Peters, along with the phenomenal Elaine Stritch, play mother and daughter each seeking something new. They took over the roles from the Tony award-winning Catherine Zeta Jones and the multi-award winning Broadway legend Angela Lansbury (this show I unfortunately did not get to see). The new additions are magic on stage. No one. I repeat. No one sings Sondheim like Bernadette Peters. It is a journey in sound and sight that stays with you for the rest of your life. It is a privilege to see her perform.
The renowned Elaine Stritch is a bit shaky in spots, but her unshakeable commitment to the performance cannot be unraveled. Literally wheeled out in a wheelchair, Stritch’s comic timing is spot on. TV viewers know her as Alec Baldwin’s acerbic mother on 30 Rock. But the legendary Broadway icon shines in her Tony-winning one woman show – Elaine Stritch At Liberty. Netflix it. It’s wonderful.
Go see this revival that’s been revived by these truly talented additions. It’s musical theater at its finest. It’s Sondheim. It’s just good.
A visit to the theater is a quintessential New York City experience – at least for some…well, let’s say at least for me. And when I am lucky enough to score a ticket to a Tony award-winning revival before it ends its record-breaking run, I think that maybe for once the fates are on my side – which hardly ever happens.
South Pacific at Lincoln Center (another quintessential piece of New York City) is truly worth every Tony it won.

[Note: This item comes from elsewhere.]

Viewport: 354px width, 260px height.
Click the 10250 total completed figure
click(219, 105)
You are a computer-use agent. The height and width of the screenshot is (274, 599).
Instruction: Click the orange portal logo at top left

There hasn’t been a revival of this Rogers & Hammerstein show for forty years. Probably because of the racially driven undertones combined with a war setting – not the normal happy-go-lucky musical. But I think it was waiting for the director Bartlett Sher to come along and add his special sensibility. The storytelling is stellar. Some think musicals lack story, but South Pacific – at least this production of South Pacific – manages to weave all stories in a concise and easy to understand manner. It lacks the usual “now let me break into a song to tell you how I feel” type of staging. But let me be absolutely honest…I have a soft spot for musicals, particularly Rogers & Hammerstein musicals so I can’t be completely impartial.
The stage design is innovative and packs a punch. It is the beach of the small island, complete with a view of Bali Hai in the distance. The cast is simply…perfect from the cock-eyed optimist Nellie (Kelli O’Hara) to the terribly sexy with a voice to die for Emile de Becque (my new crush the Brazilian hottie Paulo Szot) to the wonderful Bloody Mary (Loretta Ables Sayre) and the cowardly lion-esque Luther Billis (Danny Burstein). All unforgettable.
I don’t want to give away too much. The show is now on tour. If it comes to your town – go see it. Take your friends. Take your kids. Although it is set in the 1940’s the show is still relevant today, perhaps even more so. But don’t worry – it still has a happy ending.